Your next visit to your Fort Lauderdale dentist can save your life.
Dental professionals recommend visiting dentists at least twice a year. The main reason for that is that this allows your dentist and you to stay on top of your oral health. If there are any significant issues that arise in between your visits, your dentist can take the necessary steps to contain a problem before it spirals out of control.
During one of your routine visits, you might want to consider undergoing an oral cancer screening.
Why get yourself screened for oral cancer
According to the World Health Organization or WHO, cancer is one of the leading causes around the world. And oral cancer is the eighth most common type of cancer.
The Oral Cancer Foundation or OCF predicts that this type of cancer will affect about 53,000 Americans and may likely cause close to 10,000 deaths or equivalent to one person per hour. The death rate for the disease is significantly higher compared to other more common types of cancer like cervical cancer and Hodgkin’s lymphoma.
Among the people who are considered at most risk of contracting oral cancer are smokers and people who drink alcohol excessively.
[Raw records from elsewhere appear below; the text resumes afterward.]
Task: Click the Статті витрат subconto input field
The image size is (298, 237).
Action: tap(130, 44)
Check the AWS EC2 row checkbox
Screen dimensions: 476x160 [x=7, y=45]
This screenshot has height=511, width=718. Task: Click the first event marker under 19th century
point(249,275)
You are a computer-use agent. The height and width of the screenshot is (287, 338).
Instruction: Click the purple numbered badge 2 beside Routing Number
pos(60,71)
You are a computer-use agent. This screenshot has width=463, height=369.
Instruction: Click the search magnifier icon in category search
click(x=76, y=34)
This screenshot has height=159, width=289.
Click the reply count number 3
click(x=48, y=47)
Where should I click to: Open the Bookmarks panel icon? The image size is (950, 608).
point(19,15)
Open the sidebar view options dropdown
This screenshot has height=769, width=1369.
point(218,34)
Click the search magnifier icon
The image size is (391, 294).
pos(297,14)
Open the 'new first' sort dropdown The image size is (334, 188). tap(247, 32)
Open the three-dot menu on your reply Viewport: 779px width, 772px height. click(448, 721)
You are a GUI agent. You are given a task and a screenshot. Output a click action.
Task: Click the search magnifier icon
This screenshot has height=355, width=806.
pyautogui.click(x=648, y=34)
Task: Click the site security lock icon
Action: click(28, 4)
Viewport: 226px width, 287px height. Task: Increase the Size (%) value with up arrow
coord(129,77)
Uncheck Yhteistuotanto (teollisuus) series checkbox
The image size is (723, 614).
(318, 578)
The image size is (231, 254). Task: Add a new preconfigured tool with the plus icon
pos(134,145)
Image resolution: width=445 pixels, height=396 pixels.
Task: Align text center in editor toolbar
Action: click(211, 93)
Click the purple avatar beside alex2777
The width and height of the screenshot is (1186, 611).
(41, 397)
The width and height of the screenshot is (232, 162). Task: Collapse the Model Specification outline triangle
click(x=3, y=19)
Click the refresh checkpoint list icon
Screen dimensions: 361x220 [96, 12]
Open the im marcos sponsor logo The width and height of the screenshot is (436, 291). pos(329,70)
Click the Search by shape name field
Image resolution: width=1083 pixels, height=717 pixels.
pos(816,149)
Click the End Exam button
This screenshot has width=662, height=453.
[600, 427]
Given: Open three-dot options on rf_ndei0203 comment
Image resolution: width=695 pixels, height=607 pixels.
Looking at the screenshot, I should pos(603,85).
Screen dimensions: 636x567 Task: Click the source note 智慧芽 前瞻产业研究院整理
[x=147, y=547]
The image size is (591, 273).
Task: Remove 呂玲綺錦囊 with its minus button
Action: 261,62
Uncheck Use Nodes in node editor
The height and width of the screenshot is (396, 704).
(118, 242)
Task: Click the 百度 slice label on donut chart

Early detection of oral cancer substantially increases the five-year survival rate of patients, between 75 to 93 percent.
Fortunately, this type of cancer is not hard to detect. However, most patients discover that they are afflicted with the disease during the later stages when the cancer has spread to another body part like the neck. Worse, the symptoms are easy for an ordinary person to overlook.
Among the most common symptoms of oral cancer are lumps or sores in the mouth, throat, or lips, difficulty in chewing or swallowing, weight loss, sores or ulcers that don’t heal, and tenderness or pain in the lips or mouth.
This is where oral cancer screening becomes even more critical.
How your dentist screens for oral cancer
During the oral cancer screening, your dentist will evaluate your mouth, including the soft tissues.
Before the procedure is done, your dentist will need to know about your medical history. Make sure that you inform your dentist about your recent diagnosis, if any, as well as the medications you have taken in between your last and current visit to the dental clinic. Proper oral care may help you to look younger, beautiful and its a plan for anti-aging.
The screening is comprised of two parts: the visual and physical exams.
During the visual exam, your dentist will check your face, mouth, lips, neck, and your nose and oral cavities. Here, your dentist will look abnormalities like bumps, ulcers, discoloration, and swelling.
During the physical exam, your dentist will touch your cheeks, head, chin, and jaw to discover nodules and other types of abnormal growth. He will ask you if you feel any pain while touching these body parts. He may also request you to swallow.
After the exam
What happens after the procedure?
Should your dentist discover abnormalities during the screening, there are two courses of action he may recommend. First, he may ask you to come back at a later time to evaluate the abnormalities he may have discovered. Second, he may recommend a biopsy in order to determine whether the abnormality detected is indeed cancer.
On the other hand, if the screening yields a negative result, your dentist may ask you to return at frequent intervals if you are a smoker or heavy drinker.
Be aware that an oral cancer screening is not diagnostic in nature. If your dentist suspects anything, you will need to see a specialist for confirmation. Remember, the earlier the cancer is detected and treated, the higher your survival rate will be.
Oral cancer screening is a straightforward procedure that can be conducted during a routine visit. If you are a smoker or heavy drinker, you might want to ask your dentist for a screening during your next visit and prevent a severe problem before things go out of hand.